More homes also mean more revenue for the city’s tax base, improving services and reducing the burden of bonds on existing homeowners. As the City Council considers new taxes for road repairs, affordable housing, and climate adaptation, we should be looking to maximize the potential revenue and minimize the cost to existing households by increasing the available tax base. New car-free households at BART are the best way to grow our tax base without increasing the burden on our roads and other infrastructure.
Berkeley is required to plan for 8,934 new homes over the next decade – including over 4,000 homes affordable to lower-income households. If Council adopts the recommended 12 stories, this will allow the two BART sites to meet 40% of our target. Limiting the height to seven stories will require the city to plan for those homes to be built elsewhere in the neighborhoods. While we support more housing city-wide, the BART stations are uniquely positioned to create new pedestrian and transit-friendly communities, minimizing the environmental footprint of new residents and reducing impacts on the broader community. Meeting our housing obligations in other neighborhoods is more likely to exacerbate emissions, traffic, and parking concerns for residents already dealing with many of these challenges.

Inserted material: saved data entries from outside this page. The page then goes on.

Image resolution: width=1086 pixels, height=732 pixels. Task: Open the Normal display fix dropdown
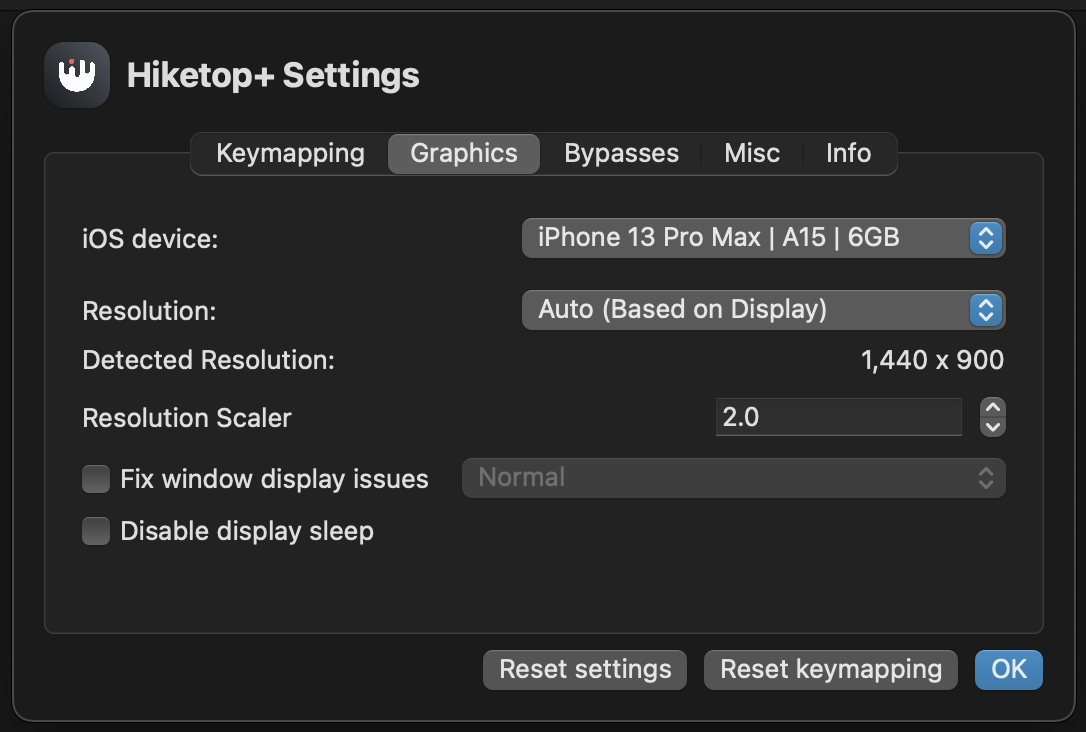[733, 478]
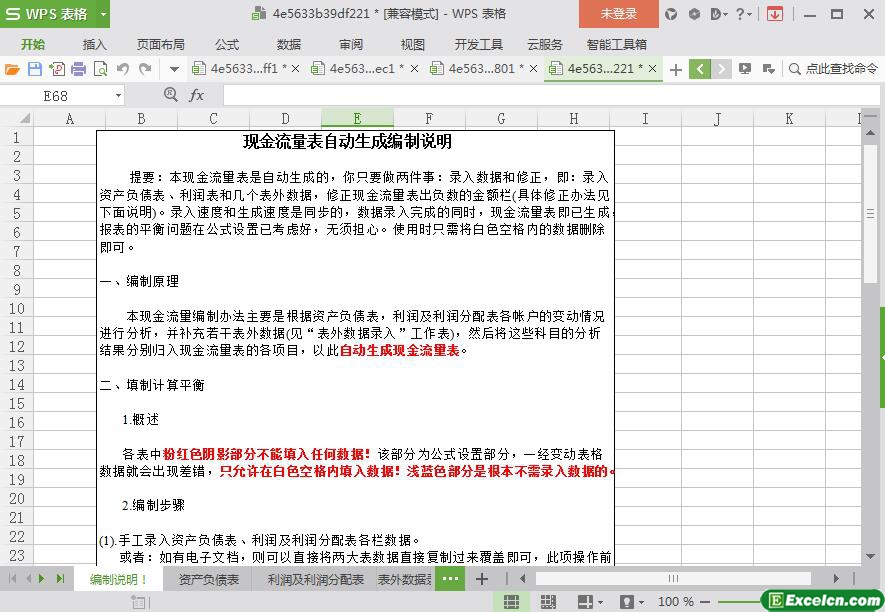Click the fx insert function icon
The image size is (885, 612).
197,95
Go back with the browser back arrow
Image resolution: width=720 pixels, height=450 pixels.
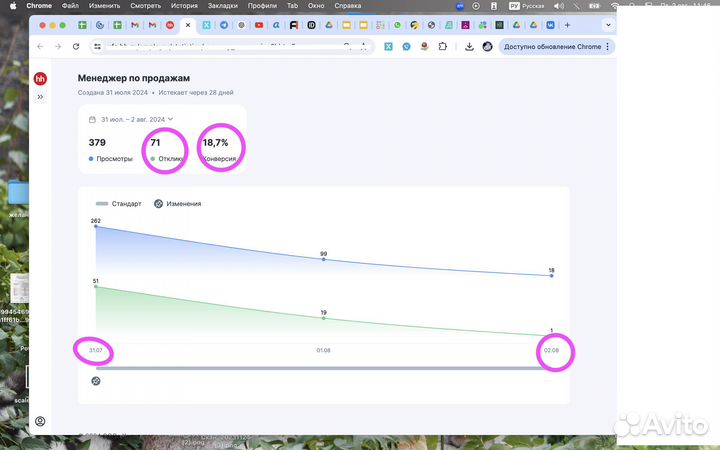click(40, 46)
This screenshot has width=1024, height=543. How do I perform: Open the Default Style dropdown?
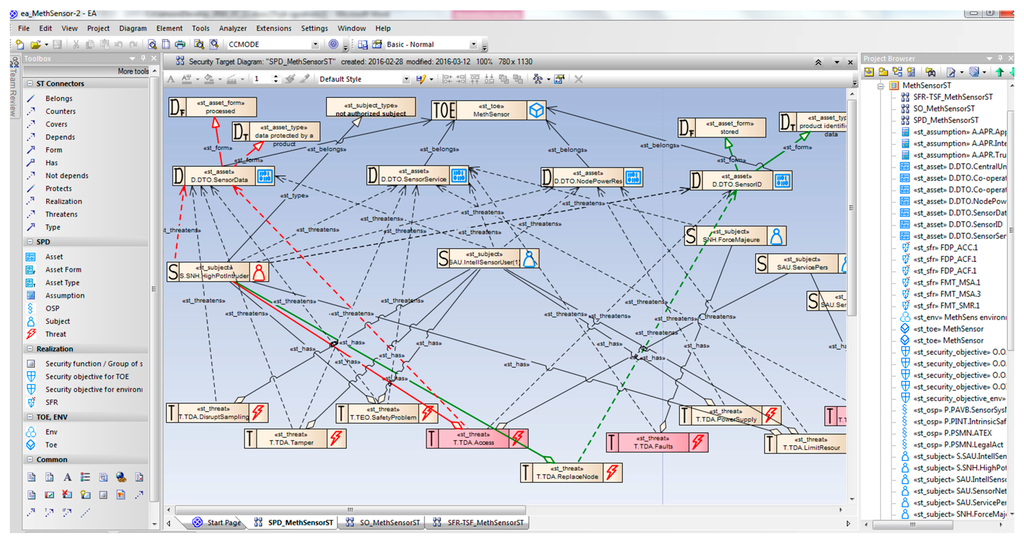tap(404, 78)
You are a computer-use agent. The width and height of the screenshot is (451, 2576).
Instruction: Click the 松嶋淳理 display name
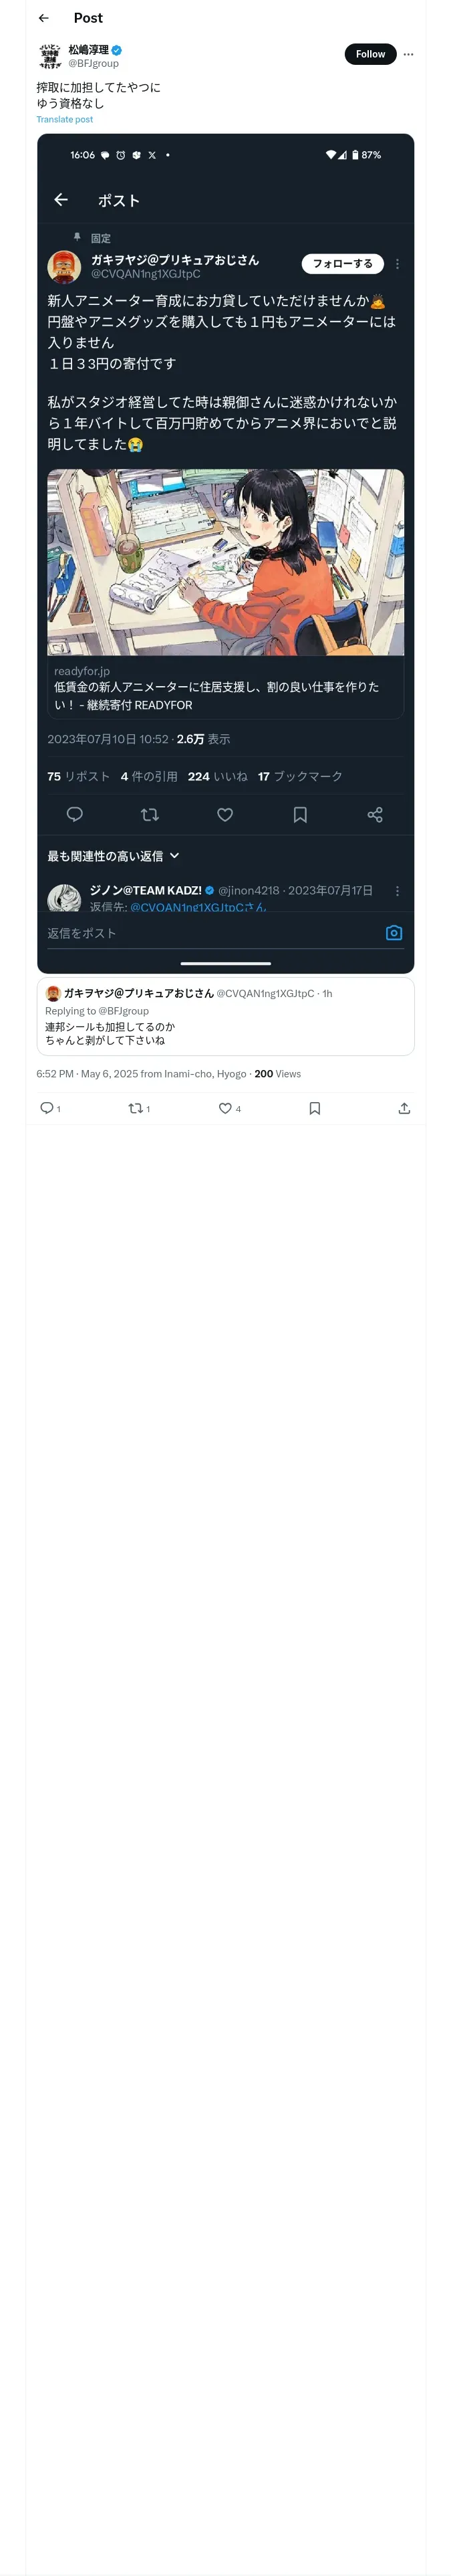click(88, 49)
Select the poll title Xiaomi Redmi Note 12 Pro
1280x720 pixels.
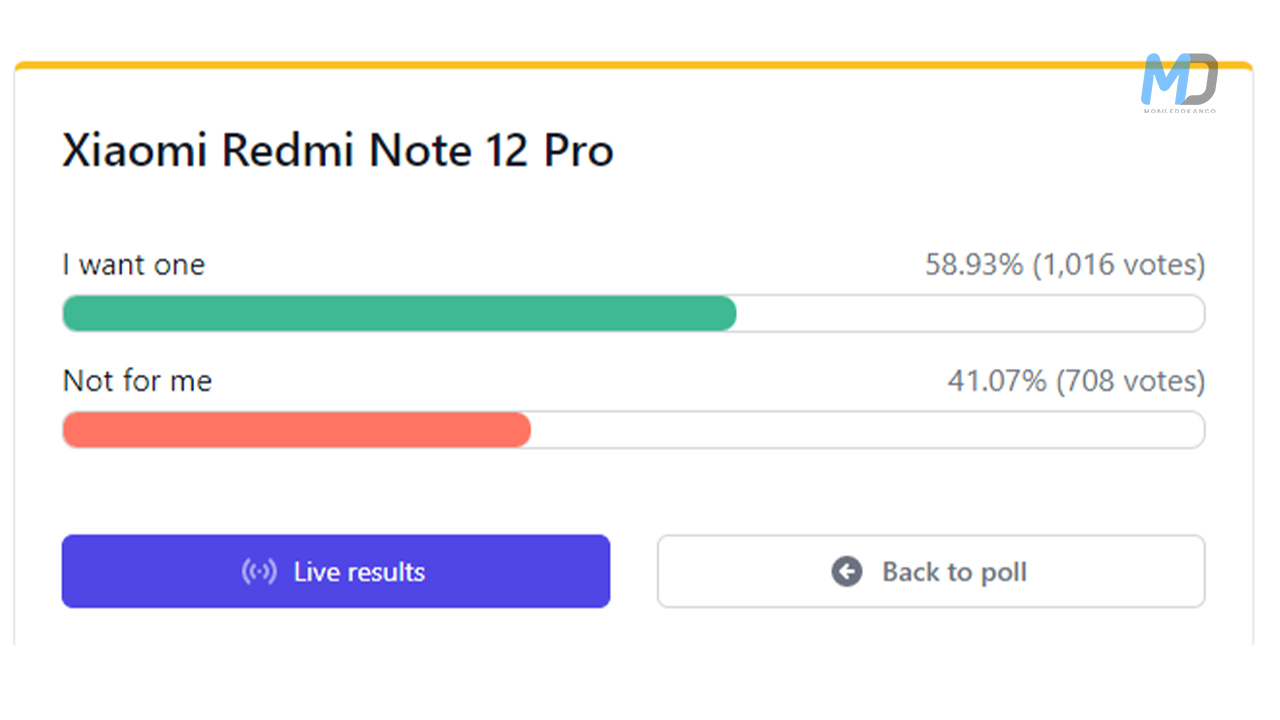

Opponents have issued a host of arguments against the increased height. They assert that taller buildings would be: worse for addressing climate change (false: the Draft Environmental Impact Report says 12 stories is better for addressing climate change); worse for affordable housing (false: the Joint Vision and Priorities Document requires taller buildings to provide more units of affordable housing); and that Berkeley doesn’t need more market-rate housing (false: the Regional Housing Needs Allocation requires us to plan for over 3,600 units of market-rate housing by 2031).
Berkeley faces a once-in-a-lifetime opportunity to plan for the long-term future of our city. Over the next 50 years, the world and climate will change dramatically. We need to ensure our BART stations are prepared to meet the needs of the next 50 years, not the last 50 years. The choice City Council makes on June 2 is not a choice about what our community will experience today, but about what kind of future we will create for our children and grandchildren. When they grow up and ask, “What did you do to fight climate change? And how am I supposed to stay in this community?” What will we tell them?
Libby Lee-Egan (District 1) and Eric Johnson (District 5) serve on the steering committee of North Berkeley Now! (NBNow, www.northberkeleynow.org), a group of neighbors working toward a North Berkeley that is welcoming to new neighbors of all kinds.
Teresa Clarke (District 3), Deborah Matthews serves (District 3) and Ariella Granett (District 3) serve on the steering committee of South Berkeley Now! (SBN, www.southberkeleynow.org), a group of neighbors who are advocating for housing, equity, diversity, and investment in South Berkeley.